## TEXTO PROPORCIONADO
La aldaba
Qué clase de presidente o qué clase de persona
Es verano, fuerte y largo, cada vez más verano, y el calor reblandece el horizonte, como si el tejido del espacio y el tiempo se hubiera vuelto aún más dúctil. El calor hace más visible lo que desde Einstein ya sabemos. Todos y todo descansa sobre una sábana inmensa, sujeta con alfileres en esquinas invisibles, sobre la que bolas de roca y de gas y diminutas partículas ruedan, giran, impactan, nacen y mueren dentro y alrededor de nosotros.
Este proceso es patente también en nuestra diminuta escala. Hace poco, en uno de los encierros de San Fermín, un toro se acercaba a un corredor despistado de camiseta negra. El encierro es una fábrica de imágenes: los balcones a rebosar, los periódicos enrollados, batutas o varitas improvisadas mientras se pide al patrón su bendición, los besos a las estampas y a las cruces, los estiramientos, los grupos de amigos, los padres y los hijos.

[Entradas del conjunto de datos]
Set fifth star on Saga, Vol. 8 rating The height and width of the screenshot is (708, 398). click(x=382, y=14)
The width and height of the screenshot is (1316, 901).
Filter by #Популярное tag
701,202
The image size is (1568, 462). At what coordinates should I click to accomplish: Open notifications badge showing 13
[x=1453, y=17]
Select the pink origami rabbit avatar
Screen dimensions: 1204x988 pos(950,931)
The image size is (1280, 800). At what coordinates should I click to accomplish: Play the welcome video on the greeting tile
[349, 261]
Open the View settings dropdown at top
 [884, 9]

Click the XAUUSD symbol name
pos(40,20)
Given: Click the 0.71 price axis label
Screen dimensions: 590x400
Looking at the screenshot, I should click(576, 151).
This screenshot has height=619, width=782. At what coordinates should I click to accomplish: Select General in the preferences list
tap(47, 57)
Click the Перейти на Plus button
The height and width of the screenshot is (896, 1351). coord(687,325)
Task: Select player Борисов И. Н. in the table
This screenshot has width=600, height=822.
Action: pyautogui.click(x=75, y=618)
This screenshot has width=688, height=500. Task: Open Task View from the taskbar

## CONSIGNA 1
Responde a estas preguntas según el fragmento:
(a) ¿Qué reblandece el horizonte?
(b) ¿En qué acontecimiento un toro se acercaba a un corredor?
(c) ¿De qué color era la camiseta de ese corredor?
## CONSIGNA 2
Indica si cada afirmación coincide con el fragmento y cita las palabras que lo deciden.
(a) El encierro se describe como una fábrica de imágenes.
(b) El corredor llevaba una camiseta blanca.
(c) La sábana inmensa está sujeta con alfileres en esquinas visibles.
## CONSIGNA 3
Resume el fragmento en dos oraciones.

## SOLUCIÓN 1
(a) El calor.
(b) En uno de los encierros de San Fermín.
(c) Negra.

## SOLUCIÓN 2
(a) Sí: "El encierro es una fábrica de imágenes".
(b) No: "un corredor despistado de camiseta negra".
(c) No: "sujeta con alfileres en esquinas invisibles".

## SOLUCIÓN 3
En pleno verano, el calor parece volver más dúctil el tejido del espacio y el tiempo, y hace más visible que todo descansa sobre una sábana inmensa por la que ruedan bolas de roca y de gas y diminutas partículas. Ese proceso se aprecia también en nuestra diminuta escala, como en un encierro de San Fermín, donde un toro se acercaba a un corredor despistado y abundan las imágenes.